Stored dataset items
+ + + +

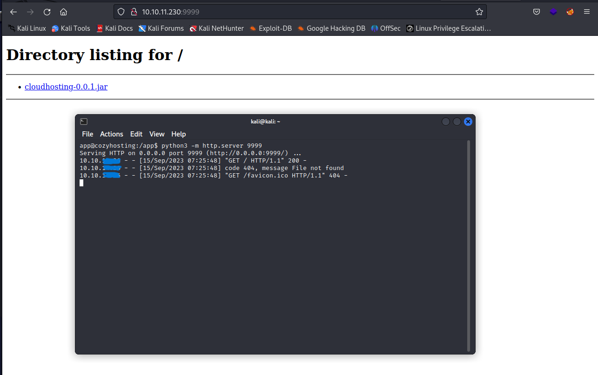Open the terminal File menu
Image resolution: width=598 pixels, height=375 pixels.
pyautogui.click(x=87, y=134)
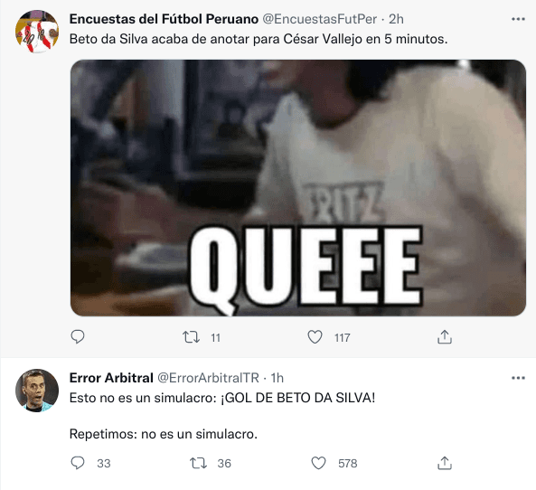Open the Encuestas del Fútbol Peruano display name
Screen dimensions: 536x490
click(x=164, y=19)
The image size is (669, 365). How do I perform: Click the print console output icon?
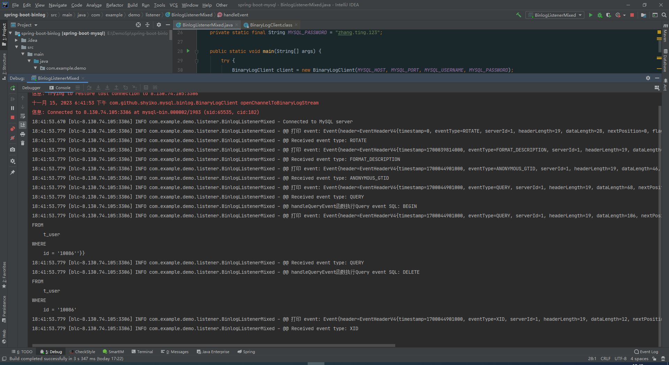[23, 134]
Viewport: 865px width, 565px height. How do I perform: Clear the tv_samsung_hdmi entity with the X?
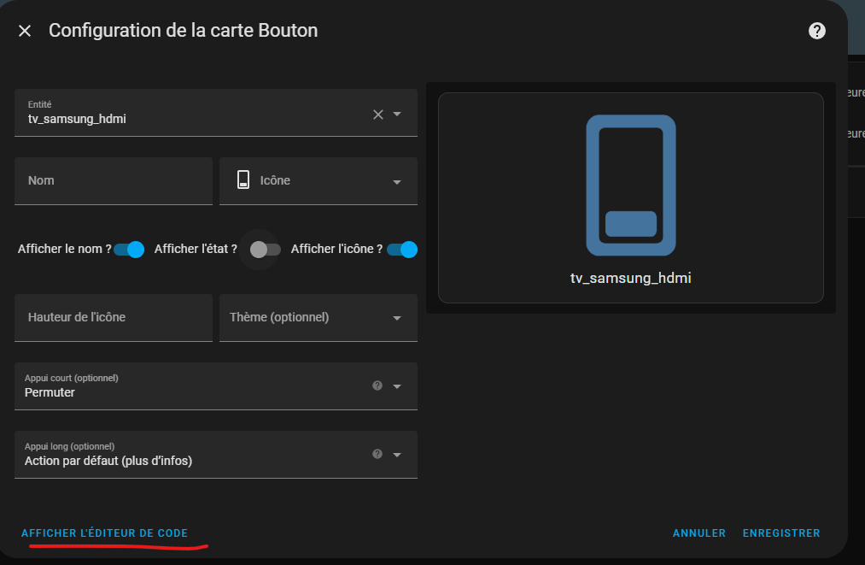pyautogui.click(x=378, y=115)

+ + + +

What the task asks
Your output should be exactly the lines of the records above from the one with "The image size" through the last, both ends included, with pictures excluded.

Answer section
The image size is (669, 365). How do I perform: Click the print console output icon?
[23, 134]
Viewport: 865px width, 565px height. How do I perform: Clear the tv_samsung_hdmi entity with the X?
pyautogui.click(x=378, y=115)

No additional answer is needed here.